Actually I think it's amazing that something analytical that complicated and with a variety of operations (addition, division, multiplication, factorial, square root, exponentiation, and summation) could create something as "simple" as pi.
Unfortunately it seems to get to within MATLAB's precision after just one iteration - I'd have like to see how it converges as afunction of iteration (summation term). (Hint: help would be appreciated.)
John D'Errico
2018년 11월 28일
편집: John D'Errico
2018년 11월 28일
As I recall, these approximations tend to give a roughly fixed number of digits per term. I'll do it using HPF, but syms would also work.
DefaultNumberOfDigits 500
n = 10;
piterms = zeros(n+1,1,'hpf');
f = sqrt(hpf(2))*2/9801*hpf(factorial(0));
piterms(1) = f*1103;
hpf396 = hpf(396)^4;
for k = 1:n
hpfk = hpf(k);
f = f*(4*hpfk-3)*(4*hpfk-2)*(4*hpfk-1)*4/(hpfk^3)/hpf396;
piterms(k+1) = f*(1103 + 26390*hpfk);
end
piapprox = 1./cumsum(piterms);
pierror = double(hpf('pi') - piapprox))
pierror =
-7.6424e-08
-6.3954e-16
-5.6824e-24
-5.2389e-32
-4.9442e-40
-4.741e-48
-4.5989e-56
-4.5e-64
-4.4333e-72
-4.3915e-80
-4.3696e-88
So roughly 8 digits per term in this series. Resetting the default number of digits to used to 1000, then n=125, so a total of 126 terms in the series, we can pretty quickly get a 1000 digit approximation to pi:
pierror = hpf('pi') - piapprox(end + [-3:0])
pierror =
HPF array of size: 4 1
|1,1| -1.2060069282720814803655e-982
|2,1| -1.25042729756426e-990
|3,1| -1.296534e-998
|4,1| -8.e-1004
So as you see, it generates a very reliable 8 digits per term in the sum.
piapprox(end)
ans =
3.141592653589793238462643383279502884197169399375105820974944592307816406286208998628034825342117067982148086513282306647093844609550582231725359408128481117450284102701938521105559644622948954930381964428810975665933446128475648233786783165271201909145648566923460348610454326648213393607260249141273724587006606315588174881520920962829254091715364367892590360011330530548820466521384146951941511609433057270365759591953092186117381932611793105118548074462379962749567351885752724891227938183011949129833673362440656643086021394946395224737190702179860943702770539217176293176752384674818467669405132000568127145263560827785771342757789609173637178721468440901224953430146549585371050792279689258923542019956112129021960864034418159813629774771309960518707211349999998372978049951059731732816096318595024459455346908302642522308253344685035261931188171010003137838752886587533208381420617177669147303598253490428755468731159562863882353787593751957781857780532171226806613001927876611195909216420199
hpf('pi')
ans =
3.141592653589793238462643383279502884197169399375105820974944592307816406286208998628034825342117067982148086513282306647093844609550582231725359408128481117450284102701938521105559644622948954930381964428810975665933446128475648233786783165271201909145648566923460348610454326648213393607260249141273724587006606315588174881520920962829254091715364367892590360011330530548820466521384146951941511609433057270365759591953092186117381932611793105118548074462379962749567351885752724891227938183011949129833673362440656643086021394946395224737190702179860943702770539217176293176752384674818467669405132000568127145263560827785771342757789609173637178721468440901224953430146549585371050792279689258923542019956112129021960864034418159813629774771309960518707211349999998372978049951059731732816096318595024459455346908302642522308253344685035261931188171010003137838752886587533208381420617177669147303598253490428755468731159562863882353787593751957781857780532171226806613001927876611195909216420199
I also ran it for 100000 digits, so 12500 terms.

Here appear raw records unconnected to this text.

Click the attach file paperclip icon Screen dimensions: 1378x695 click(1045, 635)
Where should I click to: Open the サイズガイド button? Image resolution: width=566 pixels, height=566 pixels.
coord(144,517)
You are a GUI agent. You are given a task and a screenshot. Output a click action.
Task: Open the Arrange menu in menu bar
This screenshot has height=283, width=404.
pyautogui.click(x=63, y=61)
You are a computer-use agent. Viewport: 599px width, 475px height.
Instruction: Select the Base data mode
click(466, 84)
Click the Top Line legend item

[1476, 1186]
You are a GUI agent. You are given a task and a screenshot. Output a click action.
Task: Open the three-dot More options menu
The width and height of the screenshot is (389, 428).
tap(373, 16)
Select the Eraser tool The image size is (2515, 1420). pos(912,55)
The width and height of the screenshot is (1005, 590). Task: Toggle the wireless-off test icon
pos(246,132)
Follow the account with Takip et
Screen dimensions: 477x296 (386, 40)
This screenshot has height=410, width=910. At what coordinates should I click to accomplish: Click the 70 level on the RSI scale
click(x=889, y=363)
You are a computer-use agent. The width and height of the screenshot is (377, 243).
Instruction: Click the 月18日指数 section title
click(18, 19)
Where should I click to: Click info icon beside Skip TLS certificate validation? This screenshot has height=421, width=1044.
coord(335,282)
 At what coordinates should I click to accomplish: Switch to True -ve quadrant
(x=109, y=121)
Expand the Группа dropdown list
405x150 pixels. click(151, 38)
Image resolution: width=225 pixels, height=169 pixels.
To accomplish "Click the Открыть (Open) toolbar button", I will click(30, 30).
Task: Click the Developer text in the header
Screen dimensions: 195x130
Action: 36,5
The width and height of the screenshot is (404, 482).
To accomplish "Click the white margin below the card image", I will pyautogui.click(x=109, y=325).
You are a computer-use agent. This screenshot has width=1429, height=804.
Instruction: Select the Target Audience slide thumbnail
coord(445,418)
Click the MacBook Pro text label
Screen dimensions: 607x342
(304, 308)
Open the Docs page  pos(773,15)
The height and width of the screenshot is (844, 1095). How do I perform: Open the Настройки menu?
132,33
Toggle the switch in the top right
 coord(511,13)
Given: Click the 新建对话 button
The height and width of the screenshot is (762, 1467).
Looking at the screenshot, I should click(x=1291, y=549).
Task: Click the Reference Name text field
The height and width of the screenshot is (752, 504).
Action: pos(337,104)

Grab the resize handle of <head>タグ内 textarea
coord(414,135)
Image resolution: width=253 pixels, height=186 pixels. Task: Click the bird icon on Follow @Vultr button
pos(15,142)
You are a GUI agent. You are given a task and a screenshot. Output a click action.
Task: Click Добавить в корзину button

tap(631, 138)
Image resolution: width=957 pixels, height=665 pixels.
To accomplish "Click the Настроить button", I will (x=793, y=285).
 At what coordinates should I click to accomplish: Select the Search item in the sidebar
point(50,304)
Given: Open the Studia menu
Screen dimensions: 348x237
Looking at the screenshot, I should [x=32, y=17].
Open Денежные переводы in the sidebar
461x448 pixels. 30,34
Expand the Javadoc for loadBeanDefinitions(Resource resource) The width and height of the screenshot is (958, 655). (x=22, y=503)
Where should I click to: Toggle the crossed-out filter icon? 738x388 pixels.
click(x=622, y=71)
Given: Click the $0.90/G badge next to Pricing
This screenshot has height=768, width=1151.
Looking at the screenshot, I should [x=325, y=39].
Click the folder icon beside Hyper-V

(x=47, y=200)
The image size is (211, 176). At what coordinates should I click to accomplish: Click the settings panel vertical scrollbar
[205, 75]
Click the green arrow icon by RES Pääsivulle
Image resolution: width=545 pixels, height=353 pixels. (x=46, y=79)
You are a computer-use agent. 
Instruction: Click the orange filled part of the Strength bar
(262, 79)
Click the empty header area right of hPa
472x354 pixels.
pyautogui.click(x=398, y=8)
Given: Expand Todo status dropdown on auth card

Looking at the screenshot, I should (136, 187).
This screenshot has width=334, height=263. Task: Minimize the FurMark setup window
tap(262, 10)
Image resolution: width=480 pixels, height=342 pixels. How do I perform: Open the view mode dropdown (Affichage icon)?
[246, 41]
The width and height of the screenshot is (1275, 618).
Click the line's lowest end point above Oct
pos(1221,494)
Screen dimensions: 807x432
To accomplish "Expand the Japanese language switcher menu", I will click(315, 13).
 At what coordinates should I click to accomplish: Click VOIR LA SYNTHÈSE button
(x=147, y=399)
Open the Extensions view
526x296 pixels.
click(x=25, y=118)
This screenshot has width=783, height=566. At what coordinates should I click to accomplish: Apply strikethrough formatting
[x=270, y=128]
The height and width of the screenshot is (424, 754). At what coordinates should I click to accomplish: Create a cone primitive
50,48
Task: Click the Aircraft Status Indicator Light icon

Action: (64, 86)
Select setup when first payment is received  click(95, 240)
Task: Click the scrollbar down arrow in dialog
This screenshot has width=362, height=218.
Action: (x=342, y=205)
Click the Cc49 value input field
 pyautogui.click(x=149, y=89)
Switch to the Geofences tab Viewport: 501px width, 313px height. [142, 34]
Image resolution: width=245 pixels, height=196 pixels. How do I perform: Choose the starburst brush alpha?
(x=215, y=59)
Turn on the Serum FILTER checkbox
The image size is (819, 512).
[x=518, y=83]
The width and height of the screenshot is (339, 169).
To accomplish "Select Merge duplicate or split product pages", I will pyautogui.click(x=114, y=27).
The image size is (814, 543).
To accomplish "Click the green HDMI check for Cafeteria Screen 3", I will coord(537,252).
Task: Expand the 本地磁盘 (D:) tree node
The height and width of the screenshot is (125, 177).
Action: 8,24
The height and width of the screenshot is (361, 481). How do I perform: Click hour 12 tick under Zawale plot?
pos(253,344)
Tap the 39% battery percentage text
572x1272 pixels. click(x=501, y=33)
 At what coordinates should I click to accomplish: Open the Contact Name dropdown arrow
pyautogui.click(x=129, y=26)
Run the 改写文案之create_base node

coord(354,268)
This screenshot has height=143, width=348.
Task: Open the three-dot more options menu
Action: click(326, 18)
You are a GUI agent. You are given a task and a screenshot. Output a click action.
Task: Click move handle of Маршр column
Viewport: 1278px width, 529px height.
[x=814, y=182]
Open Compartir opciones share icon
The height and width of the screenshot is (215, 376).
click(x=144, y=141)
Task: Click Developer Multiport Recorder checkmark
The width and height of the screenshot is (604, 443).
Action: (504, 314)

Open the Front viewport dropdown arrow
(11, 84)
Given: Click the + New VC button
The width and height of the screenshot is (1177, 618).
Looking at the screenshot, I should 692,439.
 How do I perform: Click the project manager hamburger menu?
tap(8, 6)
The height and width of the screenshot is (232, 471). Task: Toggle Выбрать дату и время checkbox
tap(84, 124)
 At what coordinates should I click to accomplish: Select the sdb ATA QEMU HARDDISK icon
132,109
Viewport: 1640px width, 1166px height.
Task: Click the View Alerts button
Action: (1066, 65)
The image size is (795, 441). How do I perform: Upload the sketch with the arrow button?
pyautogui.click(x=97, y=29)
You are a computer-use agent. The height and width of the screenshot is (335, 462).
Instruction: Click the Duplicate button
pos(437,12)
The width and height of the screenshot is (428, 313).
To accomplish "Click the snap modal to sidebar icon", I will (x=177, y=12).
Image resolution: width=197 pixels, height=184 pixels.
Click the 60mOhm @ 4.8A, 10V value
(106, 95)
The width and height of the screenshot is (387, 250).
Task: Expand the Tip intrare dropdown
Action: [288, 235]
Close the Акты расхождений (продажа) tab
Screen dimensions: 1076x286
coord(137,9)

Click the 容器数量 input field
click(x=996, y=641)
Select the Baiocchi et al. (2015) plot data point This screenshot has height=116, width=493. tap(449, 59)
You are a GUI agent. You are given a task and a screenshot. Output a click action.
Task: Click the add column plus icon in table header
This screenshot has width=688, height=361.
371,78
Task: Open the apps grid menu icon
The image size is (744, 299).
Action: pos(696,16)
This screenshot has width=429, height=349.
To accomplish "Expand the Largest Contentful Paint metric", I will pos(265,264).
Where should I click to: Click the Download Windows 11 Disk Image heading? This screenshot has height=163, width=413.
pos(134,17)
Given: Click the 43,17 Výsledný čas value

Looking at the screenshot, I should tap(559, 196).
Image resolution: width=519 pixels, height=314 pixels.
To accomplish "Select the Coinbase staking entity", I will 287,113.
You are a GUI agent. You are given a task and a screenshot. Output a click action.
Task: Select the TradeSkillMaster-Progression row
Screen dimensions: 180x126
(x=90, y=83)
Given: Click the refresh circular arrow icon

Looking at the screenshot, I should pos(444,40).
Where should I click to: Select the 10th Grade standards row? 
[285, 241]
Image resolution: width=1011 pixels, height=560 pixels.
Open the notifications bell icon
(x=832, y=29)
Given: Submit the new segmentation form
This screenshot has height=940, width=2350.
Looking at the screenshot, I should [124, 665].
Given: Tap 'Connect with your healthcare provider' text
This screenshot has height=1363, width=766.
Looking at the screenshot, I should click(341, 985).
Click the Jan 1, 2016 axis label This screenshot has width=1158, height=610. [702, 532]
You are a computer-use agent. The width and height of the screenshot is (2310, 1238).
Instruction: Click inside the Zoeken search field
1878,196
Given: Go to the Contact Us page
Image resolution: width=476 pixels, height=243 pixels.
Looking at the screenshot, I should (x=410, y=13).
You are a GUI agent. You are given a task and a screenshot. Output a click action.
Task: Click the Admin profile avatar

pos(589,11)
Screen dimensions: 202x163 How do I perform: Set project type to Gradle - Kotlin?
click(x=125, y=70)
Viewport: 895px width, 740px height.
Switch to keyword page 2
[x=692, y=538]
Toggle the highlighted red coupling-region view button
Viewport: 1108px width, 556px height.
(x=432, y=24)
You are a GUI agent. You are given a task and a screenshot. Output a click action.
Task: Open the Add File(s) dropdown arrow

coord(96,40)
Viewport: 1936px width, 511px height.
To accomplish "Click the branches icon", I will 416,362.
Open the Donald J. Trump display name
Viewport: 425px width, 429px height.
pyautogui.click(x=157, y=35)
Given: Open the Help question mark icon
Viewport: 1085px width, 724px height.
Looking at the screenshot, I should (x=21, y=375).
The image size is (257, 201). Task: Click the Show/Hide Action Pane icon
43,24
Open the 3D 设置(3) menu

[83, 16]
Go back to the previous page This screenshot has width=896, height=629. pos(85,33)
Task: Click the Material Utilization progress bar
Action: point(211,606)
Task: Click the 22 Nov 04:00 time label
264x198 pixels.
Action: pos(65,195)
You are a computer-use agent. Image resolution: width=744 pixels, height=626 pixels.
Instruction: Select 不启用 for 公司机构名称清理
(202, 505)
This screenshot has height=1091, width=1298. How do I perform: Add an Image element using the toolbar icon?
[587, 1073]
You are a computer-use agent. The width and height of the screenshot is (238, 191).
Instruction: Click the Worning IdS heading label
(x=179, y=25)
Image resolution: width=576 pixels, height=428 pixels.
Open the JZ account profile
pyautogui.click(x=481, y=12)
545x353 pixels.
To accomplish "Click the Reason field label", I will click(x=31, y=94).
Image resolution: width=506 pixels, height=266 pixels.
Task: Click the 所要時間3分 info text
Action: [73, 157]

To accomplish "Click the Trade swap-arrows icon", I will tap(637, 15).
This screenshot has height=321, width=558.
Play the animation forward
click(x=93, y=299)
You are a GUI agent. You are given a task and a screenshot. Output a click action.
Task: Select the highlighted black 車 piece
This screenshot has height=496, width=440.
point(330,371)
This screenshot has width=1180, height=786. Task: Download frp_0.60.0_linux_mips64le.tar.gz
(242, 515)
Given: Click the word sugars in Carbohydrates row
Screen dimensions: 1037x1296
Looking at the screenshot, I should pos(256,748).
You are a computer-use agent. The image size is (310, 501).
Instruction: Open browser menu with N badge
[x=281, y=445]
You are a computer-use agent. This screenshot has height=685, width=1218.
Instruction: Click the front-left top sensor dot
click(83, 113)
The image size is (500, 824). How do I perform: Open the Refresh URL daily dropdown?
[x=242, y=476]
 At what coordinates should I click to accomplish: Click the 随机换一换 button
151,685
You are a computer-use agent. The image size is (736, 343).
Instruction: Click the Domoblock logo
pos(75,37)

It took a little more time, but was entirely possible to compute. I don't recall which similar approximation I used some time ago, but I once used it to compute 1 million or so digits of pi in HPF. HPF currently stores a half million digits as I recall.
As far as understanding how to derive that series, I would leave that to Ramanujan, and only hope he is listening on on this.
Walter Roberson
2018년 10월 20일
If you are constructing an equation using the symbolic toolbox use sym('pi')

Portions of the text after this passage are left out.